Objective:
Put the data starting at the line containing "Viewport: 716px width, 485px" and ending at the line containing "point(183,78)" into a two-column CSV with the headers instruction and response. Make one row for each text-and-answer pair, and put each value in a quoted field with its line breaks replaced by spaces.

####

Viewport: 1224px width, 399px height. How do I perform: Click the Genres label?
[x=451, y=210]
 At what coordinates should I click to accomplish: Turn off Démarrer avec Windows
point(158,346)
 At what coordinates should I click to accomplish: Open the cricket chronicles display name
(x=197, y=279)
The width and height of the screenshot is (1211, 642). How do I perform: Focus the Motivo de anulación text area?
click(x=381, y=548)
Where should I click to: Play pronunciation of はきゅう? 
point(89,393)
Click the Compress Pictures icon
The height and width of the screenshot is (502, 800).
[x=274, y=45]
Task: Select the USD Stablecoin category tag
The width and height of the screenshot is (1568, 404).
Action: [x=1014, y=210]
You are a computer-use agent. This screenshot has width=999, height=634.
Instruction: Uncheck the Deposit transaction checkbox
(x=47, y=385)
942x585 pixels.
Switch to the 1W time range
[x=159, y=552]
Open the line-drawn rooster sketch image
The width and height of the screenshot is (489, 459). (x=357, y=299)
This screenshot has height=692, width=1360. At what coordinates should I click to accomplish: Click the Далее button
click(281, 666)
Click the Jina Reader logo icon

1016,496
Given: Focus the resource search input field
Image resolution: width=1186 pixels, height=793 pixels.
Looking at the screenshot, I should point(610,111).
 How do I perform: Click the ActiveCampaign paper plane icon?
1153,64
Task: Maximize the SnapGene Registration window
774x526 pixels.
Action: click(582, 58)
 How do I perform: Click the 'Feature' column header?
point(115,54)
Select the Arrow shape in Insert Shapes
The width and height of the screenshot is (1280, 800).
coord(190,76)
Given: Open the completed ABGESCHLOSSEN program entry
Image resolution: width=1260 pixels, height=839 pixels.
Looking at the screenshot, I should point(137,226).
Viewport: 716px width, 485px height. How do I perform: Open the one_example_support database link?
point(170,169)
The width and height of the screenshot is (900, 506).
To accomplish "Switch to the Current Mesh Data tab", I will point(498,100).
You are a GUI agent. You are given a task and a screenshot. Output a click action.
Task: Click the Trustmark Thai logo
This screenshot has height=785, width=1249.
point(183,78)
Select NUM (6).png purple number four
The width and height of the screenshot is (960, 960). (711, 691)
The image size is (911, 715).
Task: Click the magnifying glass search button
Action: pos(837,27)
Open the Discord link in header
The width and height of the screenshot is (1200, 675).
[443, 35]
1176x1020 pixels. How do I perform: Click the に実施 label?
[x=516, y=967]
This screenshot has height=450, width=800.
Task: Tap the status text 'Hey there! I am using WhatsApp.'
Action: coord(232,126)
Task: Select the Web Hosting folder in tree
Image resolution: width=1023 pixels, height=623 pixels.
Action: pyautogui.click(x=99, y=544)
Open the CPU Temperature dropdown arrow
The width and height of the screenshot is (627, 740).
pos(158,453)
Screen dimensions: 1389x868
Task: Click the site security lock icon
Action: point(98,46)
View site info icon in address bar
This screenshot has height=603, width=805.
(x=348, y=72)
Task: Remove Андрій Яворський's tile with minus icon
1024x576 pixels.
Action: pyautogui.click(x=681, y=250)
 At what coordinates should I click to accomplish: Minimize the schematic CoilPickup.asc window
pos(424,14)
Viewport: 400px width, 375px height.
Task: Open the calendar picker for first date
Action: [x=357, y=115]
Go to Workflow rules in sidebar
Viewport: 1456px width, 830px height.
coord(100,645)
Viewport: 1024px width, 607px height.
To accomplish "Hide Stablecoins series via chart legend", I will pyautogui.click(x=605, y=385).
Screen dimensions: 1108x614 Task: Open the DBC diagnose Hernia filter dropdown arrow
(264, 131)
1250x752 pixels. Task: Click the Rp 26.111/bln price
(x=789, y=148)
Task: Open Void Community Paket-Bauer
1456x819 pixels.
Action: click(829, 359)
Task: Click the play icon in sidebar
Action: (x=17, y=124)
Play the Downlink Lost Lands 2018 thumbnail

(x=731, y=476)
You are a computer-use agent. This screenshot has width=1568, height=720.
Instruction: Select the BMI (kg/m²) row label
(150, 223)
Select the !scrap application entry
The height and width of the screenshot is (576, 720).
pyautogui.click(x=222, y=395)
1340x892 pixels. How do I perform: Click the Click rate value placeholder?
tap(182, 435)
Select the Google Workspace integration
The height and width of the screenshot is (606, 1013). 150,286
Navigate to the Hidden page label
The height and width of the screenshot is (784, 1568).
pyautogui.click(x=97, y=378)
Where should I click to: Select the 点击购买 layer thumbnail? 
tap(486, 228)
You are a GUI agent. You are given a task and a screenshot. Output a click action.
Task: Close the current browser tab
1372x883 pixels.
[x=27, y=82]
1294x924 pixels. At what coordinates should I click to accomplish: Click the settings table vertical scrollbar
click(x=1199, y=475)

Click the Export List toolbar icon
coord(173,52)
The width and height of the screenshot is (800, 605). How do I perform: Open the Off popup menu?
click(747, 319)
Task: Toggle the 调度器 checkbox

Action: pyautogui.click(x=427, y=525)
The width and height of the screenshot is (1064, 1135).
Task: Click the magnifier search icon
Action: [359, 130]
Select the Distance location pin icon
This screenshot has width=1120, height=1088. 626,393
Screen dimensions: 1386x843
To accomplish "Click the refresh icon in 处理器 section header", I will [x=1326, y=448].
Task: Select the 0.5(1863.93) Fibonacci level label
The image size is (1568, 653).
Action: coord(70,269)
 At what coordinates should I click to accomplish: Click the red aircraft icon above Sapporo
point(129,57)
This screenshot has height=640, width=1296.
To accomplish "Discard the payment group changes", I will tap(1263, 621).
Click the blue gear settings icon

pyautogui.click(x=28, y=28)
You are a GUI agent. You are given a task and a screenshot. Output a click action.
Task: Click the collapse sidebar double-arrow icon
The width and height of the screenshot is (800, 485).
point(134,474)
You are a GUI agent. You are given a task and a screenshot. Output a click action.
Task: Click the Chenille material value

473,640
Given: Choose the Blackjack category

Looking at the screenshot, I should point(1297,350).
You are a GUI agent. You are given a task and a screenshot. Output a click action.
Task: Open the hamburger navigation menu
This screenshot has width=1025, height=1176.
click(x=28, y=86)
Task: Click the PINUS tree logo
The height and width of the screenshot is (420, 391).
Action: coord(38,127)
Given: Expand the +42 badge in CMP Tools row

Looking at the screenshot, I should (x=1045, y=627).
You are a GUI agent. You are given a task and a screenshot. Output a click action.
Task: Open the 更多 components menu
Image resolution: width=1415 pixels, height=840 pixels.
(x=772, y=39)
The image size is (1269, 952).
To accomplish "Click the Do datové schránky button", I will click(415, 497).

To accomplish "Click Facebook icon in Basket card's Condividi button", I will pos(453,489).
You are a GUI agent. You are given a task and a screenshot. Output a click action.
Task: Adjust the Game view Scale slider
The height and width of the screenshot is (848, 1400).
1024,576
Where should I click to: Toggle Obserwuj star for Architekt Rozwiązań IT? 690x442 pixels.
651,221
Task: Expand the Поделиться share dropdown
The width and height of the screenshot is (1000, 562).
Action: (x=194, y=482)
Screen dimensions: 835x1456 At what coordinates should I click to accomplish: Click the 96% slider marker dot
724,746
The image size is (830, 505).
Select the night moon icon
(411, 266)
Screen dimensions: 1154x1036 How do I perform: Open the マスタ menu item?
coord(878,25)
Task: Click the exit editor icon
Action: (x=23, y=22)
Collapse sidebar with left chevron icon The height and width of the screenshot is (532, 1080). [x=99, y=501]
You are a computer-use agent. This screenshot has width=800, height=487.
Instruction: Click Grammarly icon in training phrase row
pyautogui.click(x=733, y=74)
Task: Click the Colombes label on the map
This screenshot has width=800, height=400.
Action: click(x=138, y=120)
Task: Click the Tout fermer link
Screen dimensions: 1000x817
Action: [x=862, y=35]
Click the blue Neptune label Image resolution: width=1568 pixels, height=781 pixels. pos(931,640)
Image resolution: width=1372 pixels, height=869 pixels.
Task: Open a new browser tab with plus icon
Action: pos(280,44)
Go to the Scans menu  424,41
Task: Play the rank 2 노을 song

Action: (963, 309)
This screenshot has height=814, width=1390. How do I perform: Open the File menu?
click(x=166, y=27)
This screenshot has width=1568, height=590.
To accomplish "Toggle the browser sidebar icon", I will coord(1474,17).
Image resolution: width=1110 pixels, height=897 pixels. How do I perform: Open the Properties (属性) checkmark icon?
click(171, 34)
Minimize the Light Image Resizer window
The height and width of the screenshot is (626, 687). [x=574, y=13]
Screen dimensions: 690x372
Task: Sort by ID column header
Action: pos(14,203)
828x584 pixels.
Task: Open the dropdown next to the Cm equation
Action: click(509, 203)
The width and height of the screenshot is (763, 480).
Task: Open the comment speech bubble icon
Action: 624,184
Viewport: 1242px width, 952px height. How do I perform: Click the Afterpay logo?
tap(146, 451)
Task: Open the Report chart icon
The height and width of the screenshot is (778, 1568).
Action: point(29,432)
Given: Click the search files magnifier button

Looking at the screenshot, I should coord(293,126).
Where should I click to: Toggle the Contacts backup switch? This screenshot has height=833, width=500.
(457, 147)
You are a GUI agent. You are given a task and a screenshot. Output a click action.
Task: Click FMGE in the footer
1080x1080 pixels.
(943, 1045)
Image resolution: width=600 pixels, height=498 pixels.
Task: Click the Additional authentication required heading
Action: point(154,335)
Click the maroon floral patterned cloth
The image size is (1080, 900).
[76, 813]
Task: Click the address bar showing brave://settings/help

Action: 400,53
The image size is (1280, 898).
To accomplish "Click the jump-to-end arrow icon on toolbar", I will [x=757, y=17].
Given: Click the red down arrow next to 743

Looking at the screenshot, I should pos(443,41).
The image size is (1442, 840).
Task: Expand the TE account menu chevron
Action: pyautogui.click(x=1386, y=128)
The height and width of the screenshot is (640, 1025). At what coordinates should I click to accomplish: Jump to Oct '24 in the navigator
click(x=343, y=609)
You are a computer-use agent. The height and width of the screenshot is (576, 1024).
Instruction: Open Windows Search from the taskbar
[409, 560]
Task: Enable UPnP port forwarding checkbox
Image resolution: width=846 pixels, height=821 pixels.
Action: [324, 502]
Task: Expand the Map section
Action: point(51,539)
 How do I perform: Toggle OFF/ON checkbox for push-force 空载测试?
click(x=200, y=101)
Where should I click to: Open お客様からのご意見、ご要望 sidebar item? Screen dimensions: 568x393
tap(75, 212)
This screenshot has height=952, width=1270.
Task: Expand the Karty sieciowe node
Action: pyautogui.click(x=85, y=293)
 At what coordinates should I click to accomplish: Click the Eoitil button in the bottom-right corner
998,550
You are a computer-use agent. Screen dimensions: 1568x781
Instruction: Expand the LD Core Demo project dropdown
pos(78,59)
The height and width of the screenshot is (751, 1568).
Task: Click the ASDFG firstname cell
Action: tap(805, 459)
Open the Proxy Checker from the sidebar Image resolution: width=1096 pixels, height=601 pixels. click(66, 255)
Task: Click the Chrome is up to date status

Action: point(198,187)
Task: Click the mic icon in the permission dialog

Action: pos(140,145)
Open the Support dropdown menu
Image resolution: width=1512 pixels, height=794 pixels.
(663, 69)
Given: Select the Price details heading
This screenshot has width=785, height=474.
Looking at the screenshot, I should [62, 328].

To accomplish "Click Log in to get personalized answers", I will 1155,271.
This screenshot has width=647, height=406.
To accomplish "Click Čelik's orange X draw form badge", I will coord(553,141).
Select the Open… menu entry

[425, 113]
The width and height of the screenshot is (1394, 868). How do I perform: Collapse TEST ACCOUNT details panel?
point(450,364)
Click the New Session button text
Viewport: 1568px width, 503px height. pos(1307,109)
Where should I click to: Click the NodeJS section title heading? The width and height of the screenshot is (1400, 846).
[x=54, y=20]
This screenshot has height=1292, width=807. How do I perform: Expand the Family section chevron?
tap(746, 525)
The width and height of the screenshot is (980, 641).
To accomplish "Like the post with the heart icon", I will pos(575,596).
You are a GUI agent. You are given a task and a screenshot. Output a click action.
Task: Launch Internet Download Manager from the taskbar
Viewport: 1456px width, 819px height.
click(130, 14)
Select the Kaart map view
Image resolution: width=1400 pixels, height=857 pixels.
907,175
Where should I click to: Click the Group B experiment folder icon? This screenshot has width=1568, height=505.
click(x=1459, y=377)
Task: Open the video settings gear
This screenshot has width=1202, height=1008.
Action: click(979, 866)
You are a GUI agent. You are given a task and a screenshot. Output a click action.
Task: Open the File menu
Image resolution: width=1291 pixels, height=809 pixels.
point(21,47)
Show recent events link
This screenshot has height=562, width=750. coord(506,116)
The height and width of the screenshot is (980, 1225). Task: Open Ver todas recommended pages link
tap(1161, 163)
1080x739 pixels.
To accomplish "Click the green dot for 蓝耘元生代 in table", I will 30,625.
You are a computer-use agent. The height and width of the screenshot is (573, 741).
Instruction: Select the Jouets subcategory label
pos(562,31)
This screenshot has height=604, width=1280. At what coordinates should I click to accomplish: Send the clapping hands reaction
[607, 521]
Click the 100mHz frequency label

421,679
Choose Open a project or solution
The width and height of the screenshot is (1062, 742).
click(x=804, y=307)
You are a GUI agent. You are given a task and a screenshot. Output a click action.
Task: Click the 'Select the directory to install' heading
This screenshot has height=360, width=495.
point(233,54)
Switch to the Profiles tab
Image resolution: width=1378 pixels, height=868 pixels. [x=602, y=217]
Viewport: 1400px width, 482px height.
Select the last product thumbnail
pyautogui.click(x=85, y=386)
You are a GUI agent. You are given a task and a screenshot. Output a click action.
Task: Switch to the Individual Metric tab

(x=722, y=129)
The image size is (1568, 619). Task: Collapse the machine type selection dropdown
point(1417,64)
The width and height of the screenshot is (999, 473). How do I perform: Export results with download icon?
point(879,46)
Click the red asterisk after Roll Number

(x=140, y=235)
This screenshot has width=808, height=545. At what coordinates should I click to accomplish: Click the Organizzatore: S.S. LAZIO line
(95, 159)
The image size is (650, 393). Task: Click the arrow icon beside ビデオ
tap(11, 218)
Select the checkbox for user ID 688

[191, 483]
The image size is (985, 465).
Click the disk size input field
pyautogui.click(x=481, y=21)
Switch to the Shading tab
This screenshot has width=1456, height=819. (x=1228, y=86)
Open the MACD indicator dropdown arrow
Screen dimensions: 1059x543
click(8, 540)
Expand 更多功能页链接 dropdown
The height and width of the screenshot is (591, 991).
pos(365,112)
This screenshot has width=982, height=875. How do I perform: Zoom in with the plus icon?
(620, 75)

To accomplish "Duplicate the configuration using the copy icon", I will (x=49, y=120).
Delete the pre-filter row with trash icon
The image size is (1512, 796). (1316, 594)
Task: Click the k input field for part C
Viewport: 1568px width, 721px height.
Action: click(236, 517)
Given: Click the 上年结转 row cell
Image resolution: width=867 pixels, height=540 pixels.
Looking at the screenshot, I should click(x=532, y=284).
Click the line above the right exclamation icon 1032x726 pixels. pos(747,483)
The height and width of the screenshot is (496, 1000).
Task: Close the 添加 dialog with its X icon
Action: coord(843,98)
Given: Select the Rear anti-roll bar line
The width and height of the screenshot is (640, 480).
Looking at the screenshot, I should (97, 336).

####

Solution for this task:
instruction,response
"Viewport: 716px width, 485px height. How do I perform: Open the one_example_support database link?","point(170,169)"
"The width and height of the screenshot is (900, 506). To accomplish ""Switch to the Current Mesh Data tab"",","I will point(498,100)."
"You are a GUI agent. You are given a task and a screenshot. Output a click action. Task: Click the Trustmark Thai logo This screenshot has height=785, width=1249.","point(183,78)"